# [Collected data entries]
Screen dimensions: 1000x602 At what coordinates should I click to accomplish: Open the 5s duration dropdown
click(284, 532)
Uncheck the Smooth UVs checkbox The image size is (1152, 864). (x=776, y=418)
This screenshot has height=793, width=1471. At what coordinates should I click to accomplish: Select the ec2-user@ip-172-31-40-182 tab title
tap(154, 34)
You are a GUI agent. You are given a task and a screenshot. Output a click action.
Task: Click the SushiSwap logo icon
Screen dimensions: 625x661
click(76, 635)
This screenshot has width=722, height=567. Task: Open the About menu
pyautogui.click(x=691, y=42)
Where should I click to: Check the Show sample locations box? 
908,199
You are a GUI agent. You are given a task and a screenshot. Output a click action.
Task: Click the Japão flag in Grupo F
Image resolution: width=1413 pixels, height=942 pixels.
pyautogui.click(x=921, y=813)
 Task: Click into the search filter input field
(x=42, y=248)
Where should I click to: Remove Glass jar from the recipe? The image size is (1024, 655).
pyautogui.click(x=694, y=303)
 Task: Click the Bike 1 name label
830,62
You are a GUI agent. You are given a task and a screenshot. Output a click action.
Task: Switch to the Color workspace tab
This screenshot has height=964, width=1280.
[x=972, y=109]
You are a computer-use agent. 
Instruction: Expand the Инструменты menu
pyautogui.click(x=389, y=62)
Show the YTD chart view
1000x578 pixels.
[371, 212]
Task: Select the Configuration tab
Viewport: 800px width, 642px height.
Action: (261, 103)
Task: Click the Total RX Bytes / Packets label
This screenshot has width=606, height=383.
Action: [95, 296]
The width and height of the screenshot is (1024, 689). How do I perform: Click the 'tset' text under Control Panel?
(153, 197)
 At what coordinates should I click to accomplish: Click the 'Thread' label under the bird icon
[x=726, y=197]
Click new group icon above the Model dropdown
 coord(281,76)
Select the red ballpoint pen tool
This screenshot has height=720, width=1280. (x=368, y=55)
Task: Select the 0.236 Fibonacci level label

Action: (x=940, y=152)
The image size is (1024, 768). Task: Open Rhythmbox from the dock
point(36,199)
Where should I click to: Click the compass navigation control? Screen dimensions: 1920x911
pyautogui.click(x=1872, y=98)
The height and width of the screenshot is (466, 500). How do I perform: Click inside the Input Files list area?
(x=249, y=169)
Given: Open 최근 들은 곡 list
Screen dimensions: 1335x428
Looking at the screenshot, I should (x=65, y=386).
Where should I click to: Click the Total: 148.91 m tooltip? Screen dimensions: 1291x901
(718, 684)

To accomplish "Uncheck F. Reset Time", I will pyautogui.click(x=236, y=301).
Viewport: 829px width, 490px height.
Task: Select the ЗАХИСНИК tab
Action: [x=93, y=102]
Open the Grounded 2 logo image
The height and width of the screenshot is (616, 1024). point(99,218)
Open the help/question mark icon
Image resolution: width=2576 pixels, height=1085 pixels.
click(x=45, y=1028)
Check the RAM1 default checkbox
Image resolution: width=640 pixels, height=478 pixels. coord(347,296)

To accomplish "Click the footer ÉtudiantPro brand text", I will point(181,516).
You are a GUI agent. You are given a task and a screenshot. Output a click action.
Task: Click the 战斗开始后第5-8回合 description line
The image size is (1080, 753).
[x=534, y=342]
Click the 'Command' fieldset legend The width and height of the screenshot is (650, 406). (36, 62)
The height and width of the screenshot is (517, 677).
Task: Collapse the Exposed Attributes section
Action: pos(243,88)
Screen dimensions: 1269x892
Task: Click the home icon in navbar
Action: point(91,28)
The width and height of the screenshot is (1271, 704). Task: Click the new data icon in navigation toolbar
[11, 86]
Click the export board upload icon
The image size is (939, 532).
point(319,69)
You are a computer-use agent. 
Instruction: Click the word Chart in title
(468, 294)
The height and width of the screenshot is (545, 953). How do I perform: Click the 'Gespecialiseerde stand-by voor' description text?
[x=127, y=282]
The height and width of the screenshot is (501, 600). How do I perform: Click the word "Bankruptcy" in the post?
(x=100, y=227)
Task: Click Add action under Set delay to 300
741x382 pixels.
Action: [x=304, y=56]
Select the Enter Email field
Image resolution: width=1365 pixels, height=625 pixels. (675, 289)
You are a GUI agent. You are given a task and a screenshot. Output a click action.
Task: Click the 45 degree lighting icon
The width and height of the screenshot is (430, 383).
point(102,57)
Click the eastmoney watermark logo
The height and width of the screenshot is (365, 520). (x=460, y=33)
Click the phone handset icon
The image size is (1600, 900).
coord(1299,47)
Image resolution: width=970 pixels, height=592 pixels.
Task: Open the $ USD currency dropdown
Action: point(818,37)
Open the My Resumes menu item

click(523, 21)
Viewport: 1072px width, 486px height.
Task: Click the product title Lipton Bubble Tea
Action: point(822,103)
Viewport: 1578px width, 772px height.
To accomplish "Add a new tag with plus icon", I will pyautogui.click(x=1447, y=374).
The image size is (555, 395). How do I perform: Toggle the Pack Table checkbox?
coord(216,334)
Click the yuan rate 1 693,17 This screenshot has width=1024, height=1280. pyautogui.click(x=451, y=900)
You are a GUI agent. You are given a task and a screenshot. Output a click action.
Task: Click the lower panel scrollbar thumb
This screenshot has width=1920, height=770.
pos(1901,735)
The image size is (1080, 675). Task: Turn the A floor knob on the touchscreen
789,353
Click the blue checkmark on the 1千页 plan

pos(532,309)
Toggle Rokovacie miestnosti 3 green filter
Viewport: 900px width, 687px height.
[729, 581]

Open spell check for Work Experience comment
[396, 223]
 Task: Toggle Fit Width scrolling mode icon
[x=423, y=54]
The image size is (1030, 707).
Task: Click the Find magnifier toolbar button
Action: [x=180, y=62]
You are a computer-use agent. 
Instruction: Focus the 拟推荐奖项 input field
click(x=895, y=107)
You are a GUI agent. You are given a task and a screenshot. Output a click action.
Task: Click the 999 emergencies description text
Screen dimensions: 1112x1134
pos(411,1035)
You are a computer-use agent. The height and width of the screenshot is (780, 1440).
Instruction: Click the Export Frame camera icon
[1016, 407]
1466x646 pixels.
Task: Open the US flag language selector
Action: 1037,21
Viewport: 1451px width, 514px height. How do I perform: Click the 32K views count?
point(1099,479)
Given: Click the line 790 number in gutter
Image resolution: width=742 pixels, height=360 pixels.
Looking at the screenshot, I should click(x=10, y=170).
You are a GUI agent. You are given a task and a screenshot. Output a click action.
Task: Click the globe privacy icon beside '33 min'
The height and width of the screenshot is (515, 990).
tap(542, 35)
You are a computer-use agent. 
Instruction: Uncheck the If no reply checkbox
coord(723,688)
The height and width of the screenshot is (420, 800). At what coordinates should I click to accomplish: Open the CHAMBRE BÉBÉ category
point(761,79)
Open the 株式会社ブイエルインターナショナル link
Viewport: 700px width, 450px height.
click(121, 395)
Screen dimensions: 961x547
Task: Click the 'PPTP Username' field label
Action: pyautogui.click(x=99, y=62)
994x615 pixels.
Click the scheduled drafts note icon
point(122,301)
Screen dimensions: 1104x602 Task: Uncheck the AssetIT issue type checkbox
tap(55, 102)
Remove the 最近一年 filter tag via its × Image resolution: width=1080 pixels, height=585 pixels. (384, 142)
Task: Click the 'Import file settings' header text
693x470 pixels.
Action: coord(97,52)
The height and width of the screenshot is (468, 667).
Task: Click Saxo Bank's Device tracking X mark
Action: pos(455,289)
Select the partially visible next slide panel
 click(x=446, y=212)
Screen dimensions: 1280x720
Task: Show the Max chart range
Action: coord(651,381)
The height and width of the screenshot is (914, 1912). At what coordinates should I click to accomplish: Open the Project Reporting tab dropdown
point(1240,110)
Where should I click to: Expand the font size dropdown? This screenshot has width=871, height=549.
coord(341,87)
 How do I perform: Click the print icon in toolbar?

# [Your goal]
In full and verbatim, repeat the records given above.

# [Output for this exercise]
Screen dimensions: 1000x602 At what coordinates should I click to accomplish: Open the 5s duration dropdown
click(284, 532)
Uncheck the Smooth UVs checkbox The image size is (1152, 864). (x=776, y=418)
This screenshot has height=793, width=1471. At what coordinates should I click to accomplish: Select the ec2-user@ip-172-31-40-182 tab title
tap(154, 34)
You are a GUI agent. You are given a task and a screenshot. Output a click action.
Task: Click the SushiSwap logo icon
Screen dimensions: 625x661
click(76, 635)
This screenshot has width=722, height=567. Task: Open the About menu
pyautogui.click(x=691, y=42)
Where should I click to: Check the Show sample locations box? 
908,199
You are a GUI agent. You are given a task and a screenshot. Output a click action.
Task: Click the Japão flag in Grupo F
Image resolution: width=1413 pixels, height=942 pixels.
pyautogui.click(x=921, y=813)
 Task: Click into the search filter input field
(x=42, y=248)
Where should I click to: Remove Glass jar from the recipe? The image size is (1024, 655).
pyautogui.click(x=694, y=303)
 Task: Click the Bike 1 name label
830,62
You are a GUI agent. You are given a task and a screenshot. Output a click action.
Task: Switch to the Color workspace tab
This screenshot has height=964, width=1280.
[x=972, y=109]
You are a computer-use agent. 
Instruction: Expand the Инструменты menu
pyautogui.click(x=389, y=62)
Show the YTD chart view
1000x578 pixels.
[371, 212]
Task: Select the Configuration tab
Viewport: 800px width, 642px height.
Action: (261, 103)
Task: Click the Total RX Bytes / Packets label
This screenshot has width=606, height=383.
Action: [95, 296]
The width and height of the screenshot is (1024, 689). How do I perform: Click the 'tset' text under Control Panel?
(153, 197)
 At what coordinates should I click to accomplish: Click the 'Thread' label under the bird icon
[x=726, y=197]
Click new group icon above the Model dropdown
 coord(281,76)
Select the red ballpoint pen tool
This screenshot has height=720, width=1280. (x=368, y=55)
Task: Select the 0.236 Fibonacci level label

Action: (x=940, y=152)
The image size is (1024, 768). Task: Open Rhythmbox from the dock
point(36,199)
Where should I click to: Click the compass navigation control? Screen dimensions: 1920x911
pyautogui.click(x=1872, y=98)
The height and width of the screenshot is (466, 500). How do I perform: Click inside the Input Files list area?
(x=249, y=169)
Given: Open 최근 들은 곡 list
Screen dimensions: 1335x428
Looking at the screenshot, I should (x=65, y=386).
Where should I click to: Click the Total: 148.91 m tooltip? Screen dimensions: 1291x901
(718, 684)

To accomplish "Uncheck F. Reset Time", I will pyautogui.click(x=236, y=301).
Viewport: 829px width, 490px height.
Task: Select the ЗАХИСНИК tab
Action: [x=93, y=102]
Open the Grounded 2 logo image
The height and width of the screenshot is (616, 1024). point(99,218)
Open the help/question mark icon
Image resolution: width=2576 pixels, height=1085 pixels.
click(x=45, y=1028)
Check the RAM1 default checkbox
Image resolution: width=640 pixels, height=478 pixels. coord(347,296)

To accomplish "Click the footer ÉtudiantPro brand text", I will point(181,516).
You are a GUI agent. You are given a task and a screenshot. Output a click action.
Task: Click the 战斗开始后第5-8回合 description line
The image size is (1080, 753).
[x=534, y=342]
Click the 'Command' fieldset legend The width and height of the screenshot is (650, 406). (36, 62)
The height and width of the screenshot is (517, 677).
Task: Collapse the Exposed Attributes section
Action: pos(243,88)
Screen dimensions: 1269x892
Task: Click the home icon in navbar
Action: point(91,28)
The width and height of the screenshot is (1271, 704). Task: Click the new data icon in navigation toolbar
[11, 86]
Click the export board upload icon
The image size is (939, 532).
point(319,69)
You are a computer-use agent. 
Instruction: Click the word Chart in title
(468, 294)
The height and width of the screenshot is (545, 953). How do I perform: Click the 'Gespecialiseerde stand-by voor' description text?
[x=127, y=282]
The height and width of the screenshot is (501, 600). How do I perform: Click the word "Bankruptcy" in the post?
(x=100, y=227)
Task: Click Add action under Set delay to 300
741x382 pixels.
Action: [x=304, y=56]
Select the Enter Email field
Image resolution: width=1365 pixels, height=625 pixels. (675, 289)
You are a GUI agent. You are given a task and a screenshot. Output a click action.
Task: Click the 45 degree lighting icon
The width and height of the screenshot is (430, 383).
point(102,57)
Click the eastmoney watermark logo
The height and width of the screenshot is (365, 520). (x=460, y=33)
Click the phone handset icon
The image size is (1600, 900).
coord(1299,47)
Image resolution: width=970 pixels, height=592 pixels.
Task: Open the $ USD currency dropdown
Action: point(818,37)
Open the My Resumes menu item

click(523, 21)
Viewport: 1072px width, 486px height.
Task: Click the product title Lipton Bubble Tea
Action: point(822,103)
Viewport: 1578px width, 772px height.
To accomplish "Add a new tag with plus icon", I will pyautogui.click(x=1447, y=374).
The image size is (555, 395). How do I perform: Toggle the Pack Table checkbox?
coord(216,334)
Click the yuan rate 1 693,17 This screenshot has width=1024, height=1280. pyautogui.click(x=451, y=900)
You are a GUI agent. You are given a task and a screenshot. Output a click action.
Task: Click the lower panel scrollbar thumb
This screenshot has width=1920, height=770.
pos(1901,735)
The image size is (1080, 675). Task: Turn the A floor knob on the touchscreen
789,353
Click the blue checkmark on the 1千页 plan

pos(532,309)
Toggle Rokovacie miestnosti 3 green filter
Viewport: 900px width, 687px height.
[729, 581]

Open spell check for Work Experience comment
[396, 223]
 Task: Toggle Fit Width scrolling mode icon
[x=423, y=54]
The image size is (1030, 707).
Task: Click the Find magnifier toolbar button
Action: [x=180, y=62]
You are a computer-use agent. 
Instruction: Focus the 拟推荐奖项 input field
click(x=895, y=107)
You are a GUI agent. You are given a task and a screenshot. Output a click action.
Task: Click the 999 emergencies description text
Screen dimensions: 1112x1134
pos(411,1035)
You are a computer-use agent. The height and width of the screenshot is (780, 1440).
Instruction: Click the Export Frame camera icon
[1016, 407]
1466x646 pixels.
Task: Open the US flag language selector
Action: 1037,21
Viewport: 1451px width, 514px height. How do I perform: Click the 32K views count?
point(1099,479)
Given: Click the line 790 number in gutter
Image resolution: width=742 pixels, height=360 pixels.
Looking at the screenshot, I should click(x=10, y=170).
You are a GUI agent. You are given a task and a screenshot. Output a click action.
Task: Click the globe privacy icon beside '33 min'
The height and width of the screenshot is (515, 990).
tap(542, 35)
You are a computer-use agent. 
Instruction: Uncheck the If no reply checkbox
coord(723,688)
The height and width of the screenshot is (420, 800). At what coordinates should I click to accomplish: Open the CHAMBRE BÉBÉ category
point(761,79)
Open the 株式会社ブイエルインターナショナル link
Viewport: 700px width, 450px height.
click(121, 395)
Screen dimensions: 961x547
Task: Click the 'PPTP Username' field label
Action: pyautogui.click(x=99, y=62)
994x615 pixels.
Click the scheduled drafts note icon
point(122,301)
Screen dimensions: 1104x602 Task: Uncheck the AssetIT issue type checkbox
tap(55, 102)
Remove the 最近一年 filter tag via its × Image resolution: width=1080 pixels, height=585 pixels. (384, 142)
Task: Click the 'Import file settings' header text
693x470 pixels.
Action: coord(97,52)
The height and width of the screenshot is (468, 667).
Task: Click Saxo Bank's Device tracking X mark
Action: pos(455,289)
Select the partially visible next slide panel
 click(x=446, y=212)
Screen dimensions: 1280x720
Task: Show the Max chart range
Action: coord(651,381)
The height and width of the screenshot is (914, 1912). At what coordinates should I click to accomplish: Open the Project Reporting tab dropdown
point(1240,110)
Where should I click to: Expand the font size dropdown? This screenshot has width=871, height=549.
coord(341,87)
 How do I perform: Click the print icon in toolbar?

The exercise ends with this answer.